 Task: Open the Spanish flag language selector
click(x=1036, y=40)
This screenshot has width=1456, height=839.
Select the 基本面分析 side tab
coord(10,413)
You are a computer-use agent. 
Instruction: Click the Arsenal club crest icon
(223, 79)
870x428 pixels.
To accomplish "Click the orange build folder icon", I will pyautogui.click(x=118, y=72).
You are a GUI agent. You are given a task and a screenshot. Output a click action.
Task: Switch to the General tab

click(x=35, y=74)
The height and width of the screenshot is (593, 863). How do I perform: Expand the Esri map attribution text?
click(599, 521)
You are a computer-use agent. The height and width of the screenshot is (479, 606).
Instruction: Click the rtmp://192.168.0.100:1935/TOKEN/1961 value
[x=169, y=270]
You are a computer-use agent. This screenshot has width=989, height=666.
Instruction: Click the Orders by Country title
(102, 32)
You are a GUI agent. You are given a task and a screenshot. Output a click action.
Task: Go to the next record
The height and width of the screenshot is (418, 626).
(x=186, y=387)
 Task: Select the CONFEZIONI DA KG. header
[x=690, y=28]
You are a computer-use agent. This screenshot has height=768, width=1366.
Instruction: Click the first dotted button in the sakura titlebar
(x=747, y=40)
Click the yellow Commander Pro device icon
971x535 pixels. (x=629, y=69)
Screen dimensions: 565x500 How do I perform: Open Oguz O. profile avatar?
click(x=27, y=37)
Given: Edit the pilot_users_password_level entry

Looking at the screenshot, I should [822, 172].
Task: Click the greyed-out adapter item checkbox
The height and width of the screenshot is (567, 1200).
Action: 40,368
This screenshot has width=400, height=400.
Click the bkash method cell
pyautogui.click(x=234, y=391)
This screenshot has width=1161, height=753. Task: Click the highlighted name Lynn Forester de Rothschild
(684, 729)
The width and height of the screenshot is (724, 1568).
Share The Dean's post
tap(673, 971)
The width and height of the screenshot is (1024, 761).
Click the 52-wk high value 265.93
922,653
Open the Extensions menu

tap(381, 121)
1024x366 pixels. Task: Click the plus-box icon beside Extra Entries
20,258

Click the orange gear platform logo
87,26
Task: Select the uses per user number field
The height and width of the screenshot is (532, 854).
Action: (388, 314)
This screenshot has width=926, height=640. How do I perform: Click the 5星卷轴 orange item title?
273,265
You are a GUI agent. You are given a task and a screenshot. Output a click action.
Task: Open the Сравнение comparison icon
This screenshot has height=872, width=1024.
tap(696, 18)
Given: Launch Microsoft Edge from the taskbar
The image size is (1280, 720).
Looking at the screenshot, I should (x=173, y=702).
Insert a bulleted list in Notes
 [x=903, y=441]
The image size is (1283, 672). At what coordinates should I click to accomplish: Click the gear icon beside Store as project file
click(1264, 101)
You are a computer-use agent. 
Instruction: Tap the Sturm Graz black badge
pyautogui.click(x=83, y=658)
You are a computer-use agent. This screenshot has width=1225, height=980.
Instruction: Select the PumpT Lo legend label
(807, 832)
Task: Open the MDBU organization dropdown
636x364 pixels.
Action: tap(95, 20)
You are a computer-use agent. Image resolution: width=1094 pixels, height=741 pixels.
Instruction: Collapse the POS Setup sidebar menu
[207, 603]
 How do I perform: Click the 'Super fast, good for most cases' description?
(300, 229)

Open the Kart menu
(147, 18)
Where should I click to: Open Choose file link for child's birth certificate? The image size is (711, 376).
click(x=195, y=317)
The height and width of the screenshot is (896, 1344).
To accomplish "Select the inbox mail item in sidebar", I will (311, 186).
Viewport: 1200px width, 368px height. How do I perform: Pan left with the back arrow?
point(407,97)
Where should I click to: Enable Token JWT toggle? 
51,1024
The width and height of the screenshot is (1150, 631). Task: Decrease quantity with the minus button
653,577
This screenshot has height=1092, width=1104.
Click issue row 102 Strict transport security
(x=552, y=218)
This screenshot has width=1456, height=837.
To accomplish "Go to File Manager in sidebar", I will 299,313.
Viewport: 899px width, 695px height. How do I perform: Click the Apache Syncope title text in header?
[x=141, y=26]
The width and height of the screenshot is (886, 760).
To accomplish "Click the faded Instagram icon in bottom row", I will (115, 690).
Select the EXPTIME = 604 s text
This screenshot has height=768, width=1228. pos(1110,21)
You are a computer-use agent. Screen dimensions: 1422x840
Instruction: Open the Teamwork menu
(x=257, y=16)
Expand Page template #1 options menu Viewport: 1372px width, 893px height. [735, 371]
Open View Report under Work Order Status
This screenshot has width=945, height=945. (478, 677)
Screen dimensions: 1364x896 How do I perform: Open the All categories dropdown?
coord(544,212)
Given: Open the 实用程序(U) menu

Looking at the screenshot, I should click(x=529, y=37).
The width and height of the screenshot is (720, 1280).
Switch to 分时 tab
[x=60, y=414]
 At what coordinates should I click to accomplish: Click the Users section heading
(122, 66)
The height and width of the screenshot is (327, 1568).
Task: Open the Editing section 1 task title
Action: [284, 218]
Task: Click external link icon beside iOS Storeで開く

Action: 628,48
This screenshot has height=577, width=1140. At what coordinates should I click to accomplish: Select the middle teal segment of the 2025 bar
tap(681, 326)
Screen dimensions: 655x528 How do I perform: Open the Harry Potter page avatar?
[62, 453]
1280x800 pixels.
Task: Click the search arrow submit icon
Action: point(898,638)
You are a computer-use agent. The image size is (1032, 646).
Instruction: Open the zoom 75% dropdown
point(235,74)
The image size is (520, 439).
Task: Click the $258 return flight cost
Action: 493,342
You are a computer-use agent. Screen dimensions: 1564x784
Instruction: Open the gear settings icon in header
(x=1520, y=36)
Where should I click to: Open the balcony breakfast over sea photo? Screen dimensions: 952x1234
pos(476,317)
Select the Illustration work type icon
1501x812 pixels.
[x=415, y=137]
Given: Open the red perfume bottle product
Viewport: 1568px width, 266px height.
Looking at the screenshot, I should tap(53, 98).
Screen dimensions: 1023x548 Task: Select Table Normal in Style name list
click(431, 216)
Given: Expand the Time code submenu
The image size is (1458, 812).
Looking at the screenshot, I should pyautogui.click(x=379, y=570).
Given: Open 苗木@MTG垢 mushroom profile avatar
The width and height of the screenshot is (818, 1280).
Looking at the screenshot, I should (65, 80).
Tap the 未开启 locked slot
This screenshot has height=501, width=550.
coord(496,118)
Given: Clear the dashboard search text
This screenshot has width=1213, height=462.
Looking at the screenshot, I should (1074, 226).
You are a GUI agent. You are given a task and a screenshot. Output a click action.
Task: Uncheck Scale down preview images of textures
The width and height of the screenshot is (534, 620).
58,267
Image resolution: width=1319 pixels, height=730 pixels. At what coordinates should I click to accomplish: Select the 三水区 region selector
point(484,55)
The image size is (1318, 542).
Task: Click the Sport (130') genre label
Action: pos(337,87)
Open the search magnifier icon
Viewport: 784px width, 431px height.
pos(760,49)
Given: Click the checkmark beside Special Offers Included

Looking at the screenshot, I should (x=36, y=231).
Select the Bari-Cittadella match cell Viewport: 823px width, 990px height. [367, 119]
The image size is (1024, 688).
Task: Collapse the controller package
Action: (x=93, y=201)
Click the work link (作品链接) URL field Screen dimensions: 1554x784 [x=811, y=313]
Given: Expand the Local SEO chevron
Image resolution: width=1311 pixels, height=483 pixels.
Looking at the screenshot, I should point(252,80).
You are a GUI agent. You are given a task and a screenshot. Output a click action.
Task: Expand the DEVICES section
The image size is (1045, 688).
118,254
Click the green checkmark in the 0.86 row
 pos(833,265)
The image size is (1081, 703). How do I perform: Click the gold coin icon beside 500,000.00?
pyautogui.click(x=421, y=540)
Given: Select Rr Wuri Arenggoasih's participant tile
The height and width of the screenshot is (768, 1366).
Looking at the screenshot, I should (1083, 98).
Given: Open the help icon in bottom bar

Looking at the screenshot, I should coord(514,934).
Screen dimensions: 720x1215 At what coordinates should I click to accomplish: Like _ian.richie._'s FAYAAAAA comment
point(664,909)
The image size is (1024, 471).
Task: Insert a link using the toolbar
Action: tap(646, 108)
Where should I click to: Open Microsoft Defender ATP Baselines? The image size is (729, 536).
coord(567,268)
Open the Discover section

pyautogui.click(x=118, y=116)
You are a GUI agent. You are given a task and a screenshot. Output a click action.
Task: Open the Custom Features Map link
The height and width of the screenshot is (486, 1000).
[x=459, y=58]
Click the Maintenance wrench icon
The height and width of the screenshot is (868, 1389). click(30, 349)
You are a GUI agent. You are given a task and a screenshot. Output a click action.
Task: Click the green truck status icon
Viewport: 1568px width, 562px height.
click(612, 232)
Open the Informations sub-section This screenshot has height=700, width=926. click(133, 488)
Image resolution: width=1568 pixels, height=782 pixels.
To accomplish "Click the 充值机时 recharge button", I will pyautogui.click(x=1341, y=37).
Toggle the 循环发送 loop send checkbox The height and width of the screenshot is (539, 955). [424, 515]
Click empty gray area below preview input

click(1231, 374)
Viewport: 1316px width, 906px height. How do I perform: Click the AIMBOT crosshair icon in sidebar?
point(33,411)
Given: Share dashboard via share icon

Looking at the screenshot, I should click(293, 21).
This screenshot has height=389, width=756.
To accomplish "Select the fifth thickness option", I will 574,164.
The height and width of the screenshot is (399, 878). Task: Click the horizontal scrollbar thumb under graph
#####
_About this exercise_
Give only the lines from the one holding "Task: Expand the DEVICES section" through the one holding "Given: Select Rr", each restated exactly as it appears above.

_Expected answer_
Task: Expand the DEVICES section
The image size is (1045, 688).
118,254
Click the green checkmark in the 0.86 row
 pos(833,265)
The image size is (1081, 703). How do I perform: Click the gold coin icon beside 500,000.00?
pyautogui.click(x=421, y=540)
Given: Select Rr Wuri Arenggoasih's participant tile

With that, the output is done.